**Data for this task**

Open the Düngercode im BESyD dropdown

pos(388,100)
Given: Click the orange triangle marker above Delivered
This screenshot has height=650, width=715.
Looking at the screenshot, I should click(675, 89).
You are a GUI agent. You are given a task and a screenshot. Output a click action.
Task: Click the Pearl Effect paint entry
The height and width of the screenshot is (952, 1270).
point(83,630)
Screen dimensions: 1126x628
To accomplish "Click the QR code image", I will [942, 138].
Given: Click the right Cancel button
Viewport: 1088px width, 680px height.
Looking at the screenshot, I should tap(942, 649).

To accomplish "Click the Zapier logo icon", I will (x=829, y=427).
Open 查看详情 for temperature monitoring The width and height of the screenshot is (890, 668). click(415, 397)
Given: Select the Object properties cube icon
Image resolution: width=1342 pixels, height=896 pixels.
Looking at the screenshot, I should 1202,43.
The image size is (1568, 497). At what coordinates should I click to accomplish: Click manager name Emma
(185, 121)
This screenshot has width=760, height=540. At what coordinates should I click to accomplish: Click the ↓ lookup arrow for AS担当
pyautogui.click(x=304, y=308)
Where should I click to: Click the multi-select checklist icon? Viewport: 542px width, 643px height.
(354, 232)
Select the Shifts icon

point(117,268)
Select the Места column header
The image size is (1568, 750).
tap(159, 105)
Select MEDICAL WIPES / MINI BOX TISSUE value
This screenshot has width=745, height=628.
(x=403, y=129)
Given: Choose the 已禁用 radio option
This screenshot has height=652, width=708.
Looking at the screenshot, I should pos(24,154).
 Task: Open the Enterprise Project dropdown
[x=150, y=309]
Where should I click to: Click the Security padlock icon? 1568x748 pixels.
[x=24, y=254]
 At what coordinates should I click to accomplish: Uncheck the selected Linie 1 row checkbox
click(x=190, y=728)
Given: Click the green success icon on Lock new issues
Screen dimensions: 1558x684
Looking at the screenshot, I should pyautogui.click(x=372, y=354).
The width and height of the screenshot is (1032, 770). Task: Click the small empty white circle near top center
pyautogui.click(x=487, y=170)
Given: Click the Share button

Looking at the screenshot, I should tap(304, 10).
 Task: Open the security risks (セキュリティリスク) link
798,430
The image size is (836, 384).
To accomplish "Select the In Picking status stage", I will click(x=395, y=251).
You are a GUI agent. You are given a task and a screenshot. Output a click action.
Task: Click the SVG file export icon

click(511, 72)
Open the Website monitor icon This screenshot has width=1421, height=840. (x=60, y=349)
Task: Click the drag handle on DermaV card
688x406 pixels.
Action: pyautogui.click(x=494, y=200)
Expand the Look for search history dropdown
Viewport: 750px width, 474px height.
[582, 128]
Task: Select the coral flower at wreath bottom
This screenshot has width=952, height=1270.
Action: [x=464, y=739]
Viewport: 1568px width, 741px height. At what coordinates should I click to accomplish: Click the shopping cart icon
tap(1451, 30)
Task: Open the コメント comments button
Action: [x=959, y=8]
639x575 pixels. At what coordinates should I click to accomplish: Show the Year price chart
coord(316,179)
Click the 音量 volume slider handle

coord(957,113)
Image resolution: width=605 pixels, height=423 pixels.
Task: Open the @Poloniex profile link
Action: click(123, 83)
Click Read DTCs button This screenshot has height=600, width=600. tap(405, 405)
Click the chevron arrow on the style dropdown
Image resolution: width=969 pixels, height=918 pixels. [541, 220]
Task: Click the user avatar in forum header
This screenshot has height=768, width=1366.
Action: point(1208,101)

**What needs to be done**
From the data above, extract every line in its exact form.

**Expected answer**
Open the Düngercode im BESyD dropdown

pos(388,100)
Given: Click the orange triangle marker above Delivered
This screenshot has height=650, width=715.
Looking at the screenshot, I should click(675, 89).
You are a GUI agent. You are given a task and a screenshot. Output a click action.
Task: Click the Pearl Effect paint entry
The height and width of the screenshot is (952, 1270).
point(83,630)
Screen dimensions: 1126x628
To accomplish "Click the QR code image", I will [942, 138].
Given: Click the right Cancel button
Viewport: 1088px width, 680px height.
Looking at the screenshot, I should tap(942, 649).

To accomplish "Click the Zapier logo icon", I will (x=829, y=427).
Open 查看详情 for temperature monitoring The width and height of the screenshot is (890, 668). click(415, 397)
Given: Select the Object properties cube icon
Image resolution: width=1342 pixels, height=896 pixels.
Looking at the screenshot, I should 1202,43.
The image size is (1568, 497). At what coordinates should I click to accomplish: Click manager name Emma
(185, 121)
This screenshot has width=760, height=540. At what coordinates should I click to accomplish: Click the ↓ lookup arrow for AS担当
pyautogui.click(x=304, y=308)
Where should I click to: Click the multi-select checklist icon? Viewport: 542px width, 643px height.
(354, 232)
Select the Shifts icon

point(117,268)
Select the Места column header
The image size is (1568, 750).
tap(159, 105)
Select MEDICAL WIPES / MINI BOX TISSUE value
This screenshot has width=745, height=628.
(x=403, y=129)
Given: Choose the 已禁用 radio option
This screenshot has height=652, width=708.
Looking at the screenshot, I should pos(24,154).
 Task: Open the Enterprise Project dropdown
[x=150, y=309]
Where should I click to: Click the Security padlock icon? 1568x748 pixels.
[x=24, y=254]
 At what coordinates should I click to accomplish: Uncheck the selected Linie 1 row checkbox
click(x=190, y=728)
Given: Click the green success icon on Lock new issues
Screen dimensions: 1558x684
Looking at the screenshot, I should pyautogui.click(x=372, y=354).
The width and height of the screenshot is (1032, 770). Task: Click the small empty white circle near top center
pyautogui.click(x=487, y=170)
Given: Click the Share button

Looking at the screenshot, I should tap(304, 10).
 Task: Open the security risks (セキュリティリスク) link
798,430
The image size is (836, 384).
To accomplish "Select the In Picking status stage", I will click(x=395, y=251).
You are a GUI agent. You are given a task and a screenshot. Output a click action.
Task: Click the SVG file export icon

click(511, 72)
Open the Website monitor icon This screenshot has width=1421, height=840. (x=60, y=349)
Task: Click the drag handle on DermaV card
688x406 pixels.
Action: pyautogui.click(x=494, y=200)
Expand the Look for search history dropdown
Viewport: 750px width, 474px height.
[582, 128]
Task: Select the coral flower at wreath bottom
This screenshot has width=952, height=1270.
Action: [x=464, y=739]
Viewport: 1568px width, 741px height. At what coordinates should I click to accomplish: Click the shopping cart icon
tap(1451, 30)
Task: Open the コメント comments button
Action: [x=959, y=8]
639x575 pixels. At what coordinates should I click to accomplish: Show the Year price chart
coord(316,179)
Click the 音量 volume slider handle

coord(957,113)
Image resolution: width=605 pixels, height=423 pixels.
Task: Open the @Poloniex profile link
Action: click(123, 83)
Click Read DTCs button This screenshot has height=600, width=600. tap(405, 405)
Click the chevron arrow on the style dropdown
Image resolution: width=969 pixels, height=918 pixels. [541, 220]
Task: Click the user avatar in forum header
This screenshot has height=768, width=1366.
Action: point(1208,101)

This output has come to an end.